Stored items
_ _ _ _

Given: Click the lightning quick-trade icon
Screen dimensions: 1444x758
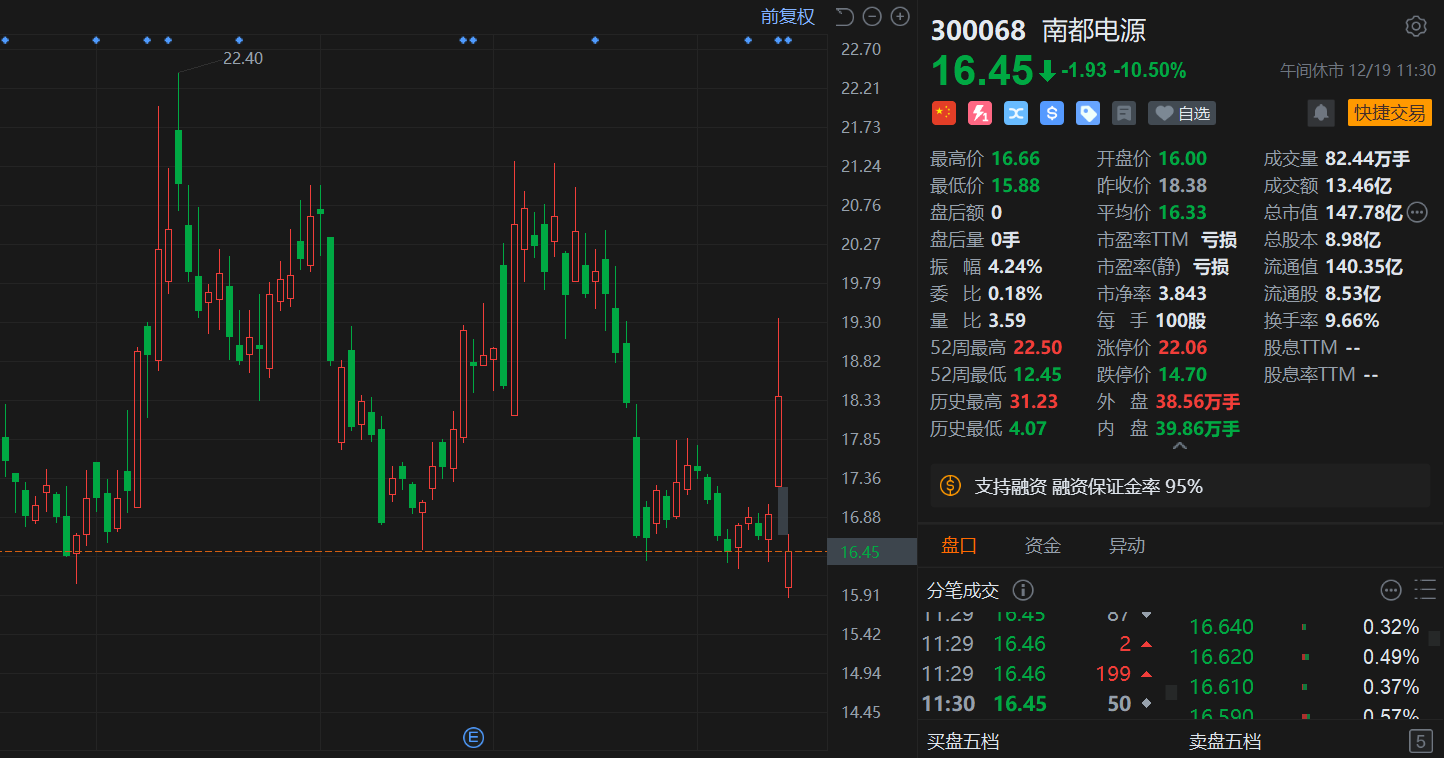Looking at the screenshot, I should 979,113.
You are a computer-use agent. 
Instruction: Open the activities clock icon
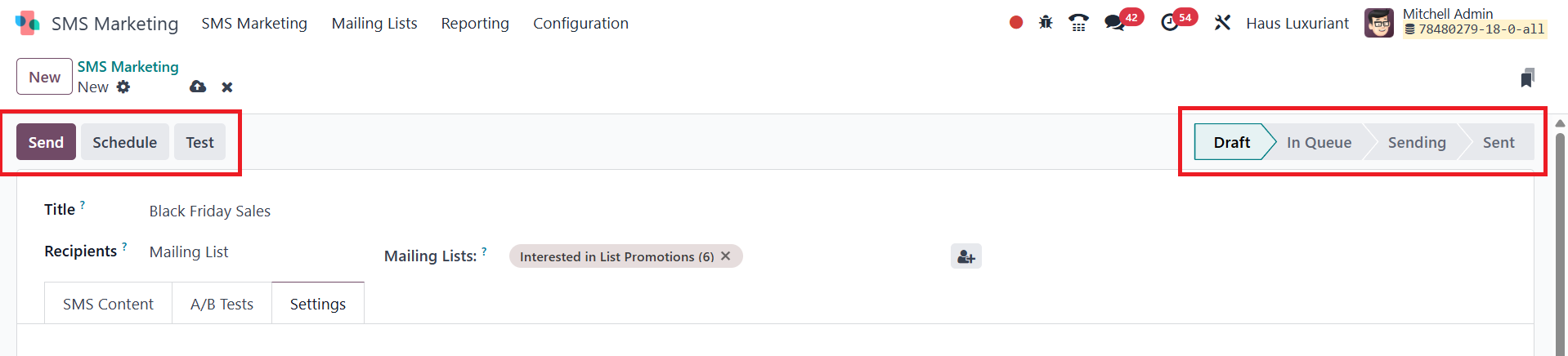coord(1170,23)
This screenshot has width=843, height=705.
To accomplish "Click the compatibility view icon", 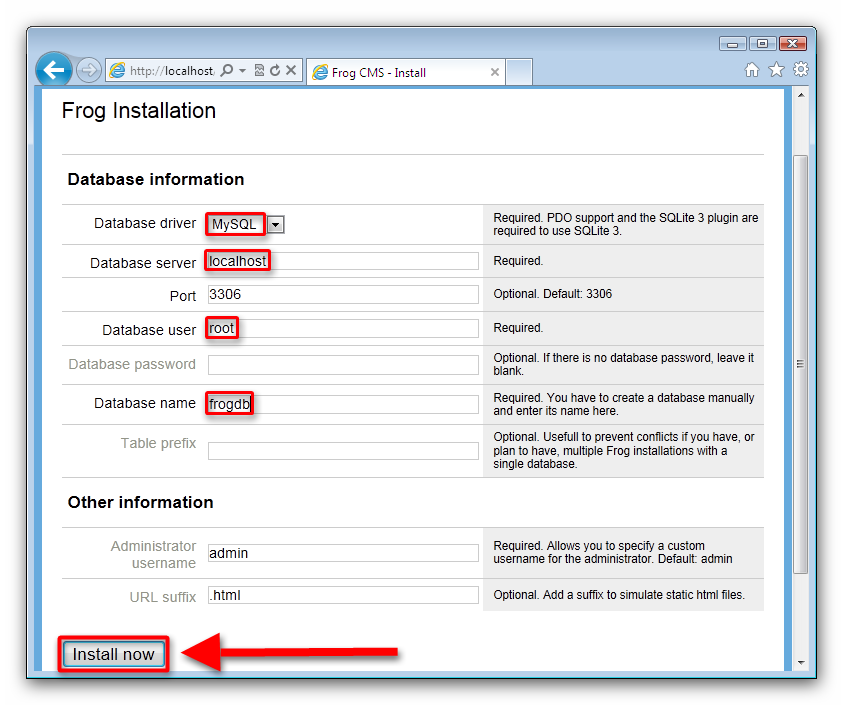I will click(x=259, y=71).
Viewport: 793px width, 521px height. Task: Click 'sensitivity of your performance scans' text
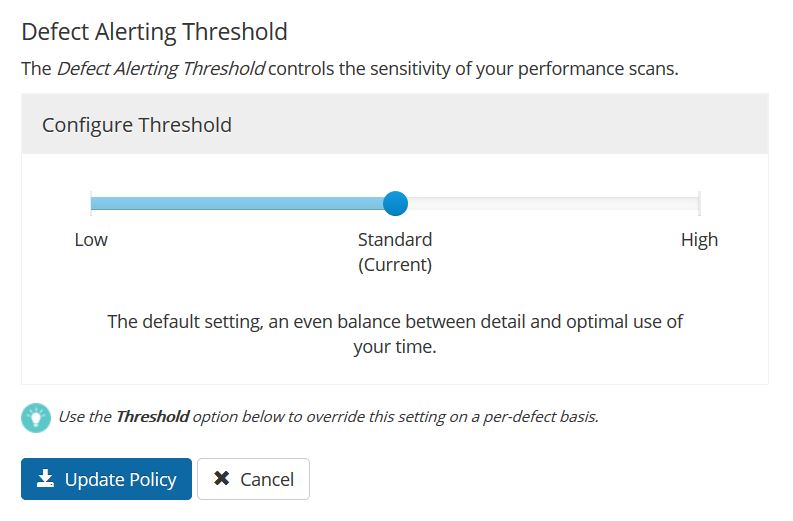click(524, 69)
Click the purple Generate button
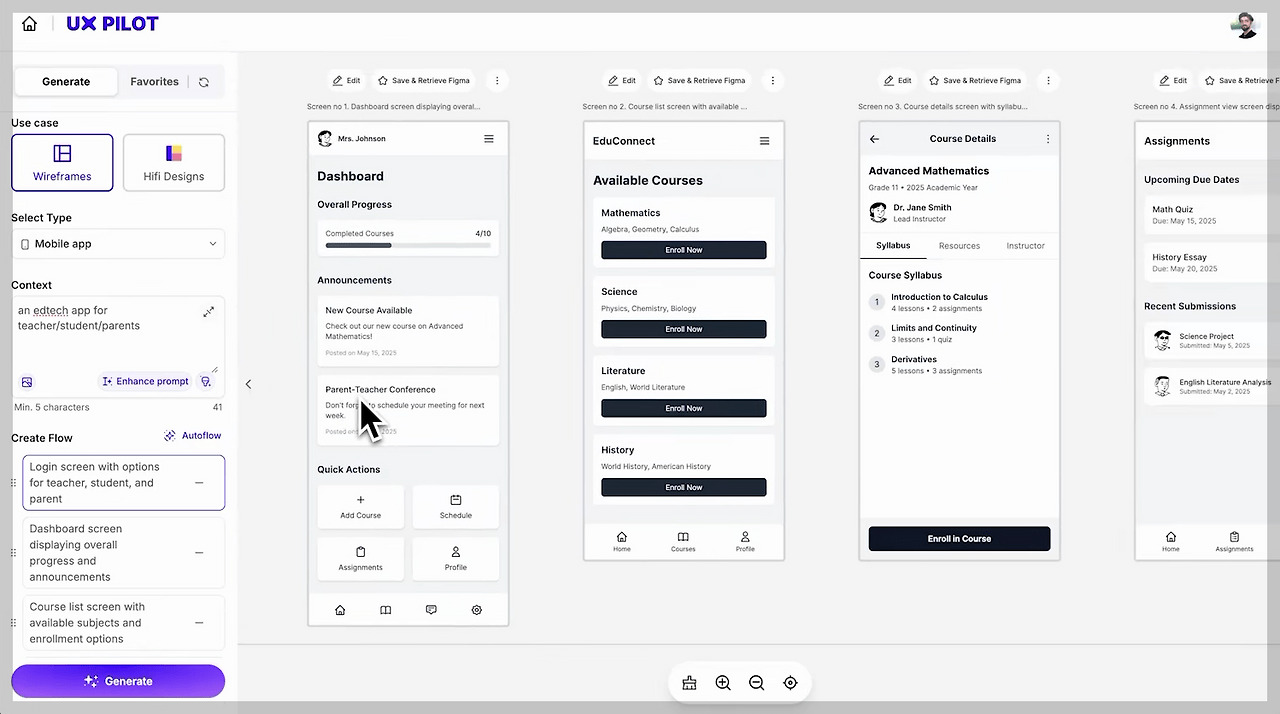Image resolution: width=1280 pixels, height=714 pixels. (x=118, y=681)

_ _ _ _

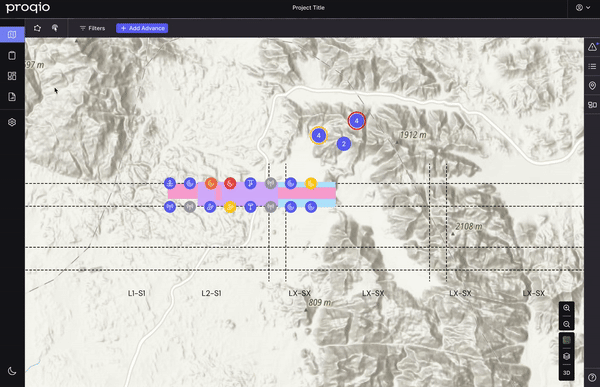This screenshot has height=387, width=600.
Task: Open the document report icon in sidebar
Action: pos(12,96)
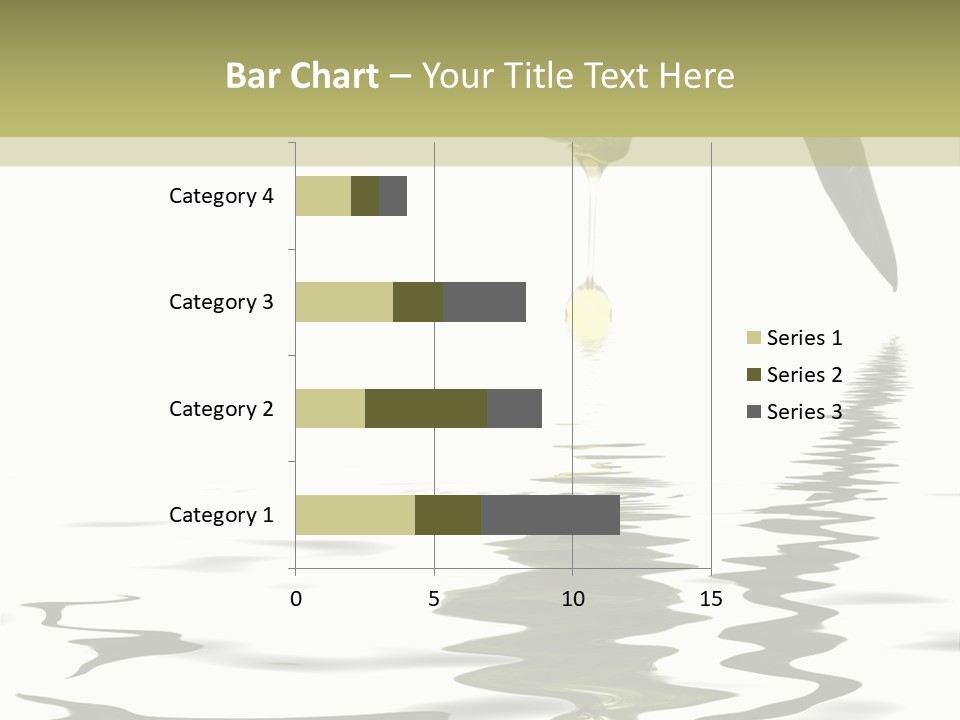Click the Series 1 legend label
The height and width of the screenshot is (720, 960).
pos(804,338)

_ _ _ _

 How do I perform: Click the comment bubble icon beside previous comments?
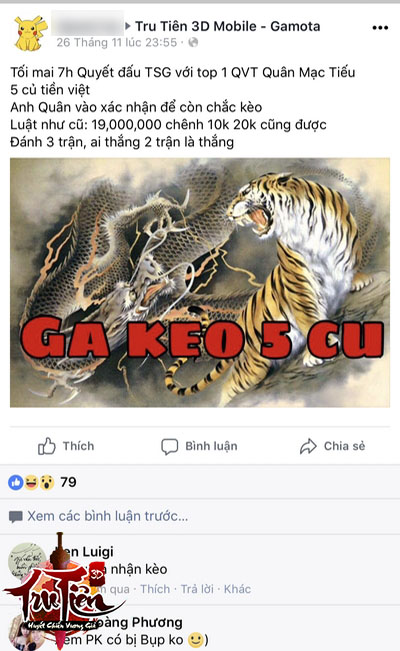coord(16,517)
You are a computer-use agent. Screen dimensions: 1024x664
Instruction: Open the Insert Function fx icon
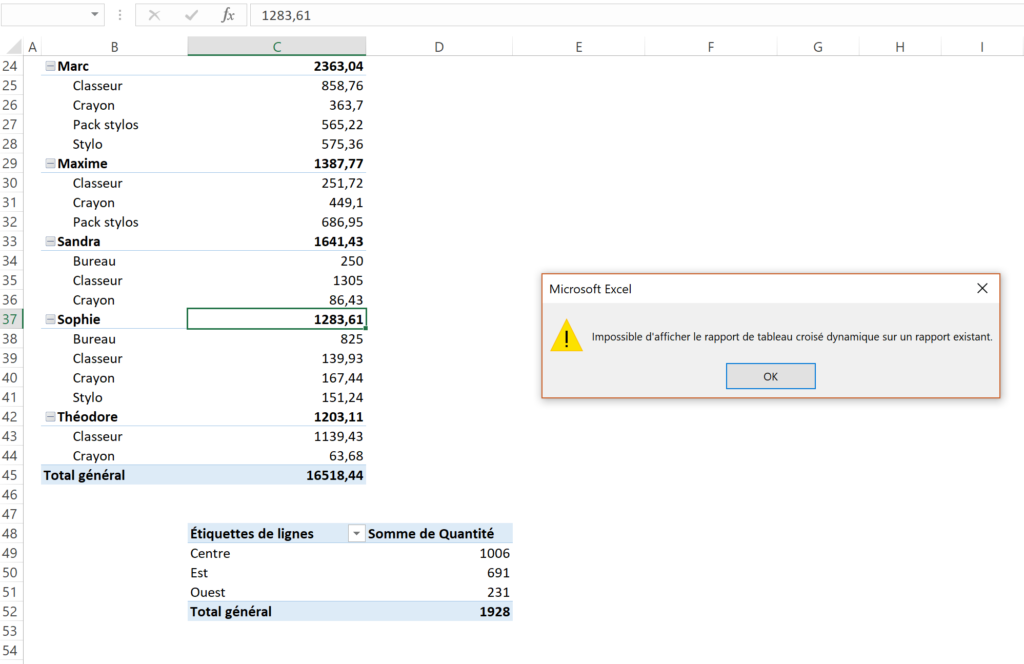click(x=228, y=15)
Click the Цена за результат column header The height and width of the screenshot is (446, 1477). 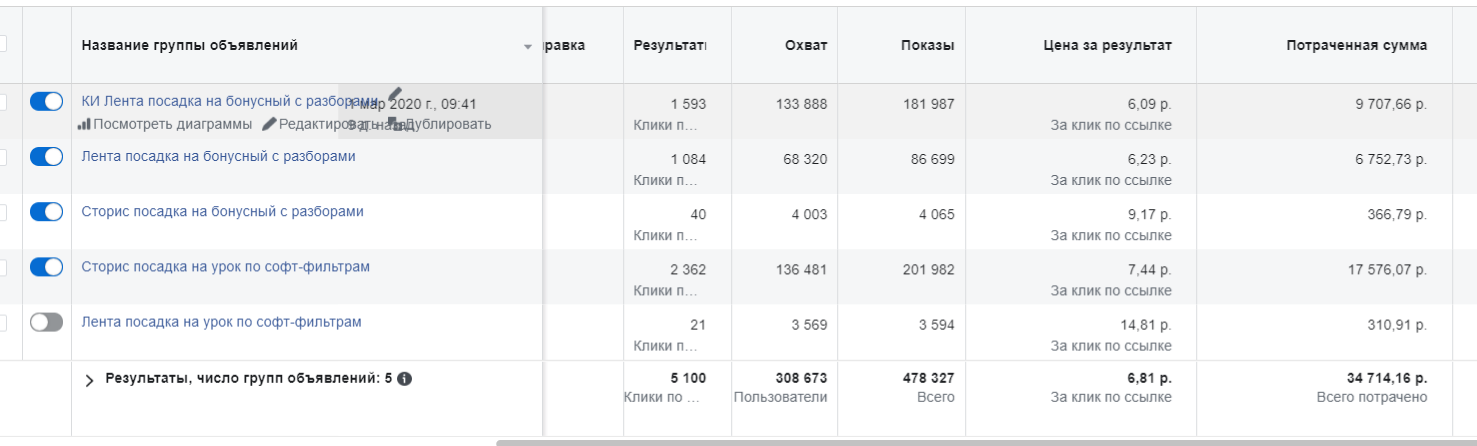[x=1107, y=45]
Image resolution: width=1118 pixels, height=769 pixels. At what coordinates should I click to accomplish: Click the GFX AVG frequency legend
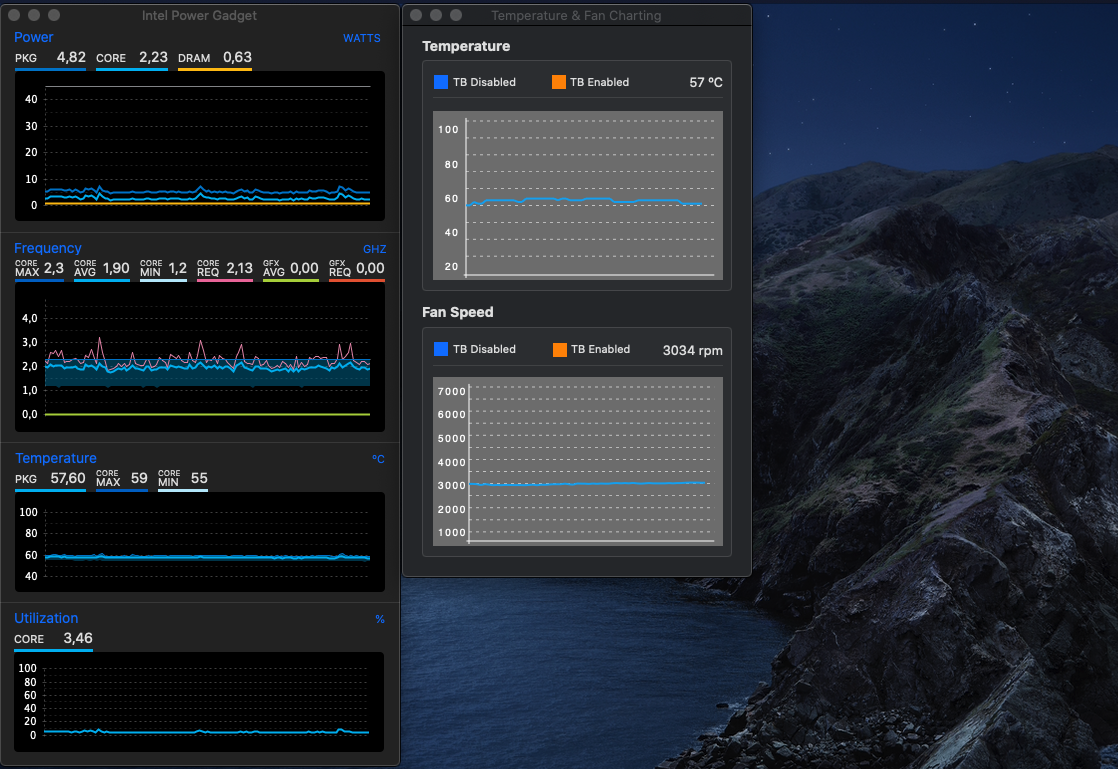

_ _ _ _

Exercise goal = With the data above as the source, tally the lines that include the string "agent", and give that figure alone.

Response to this task = 2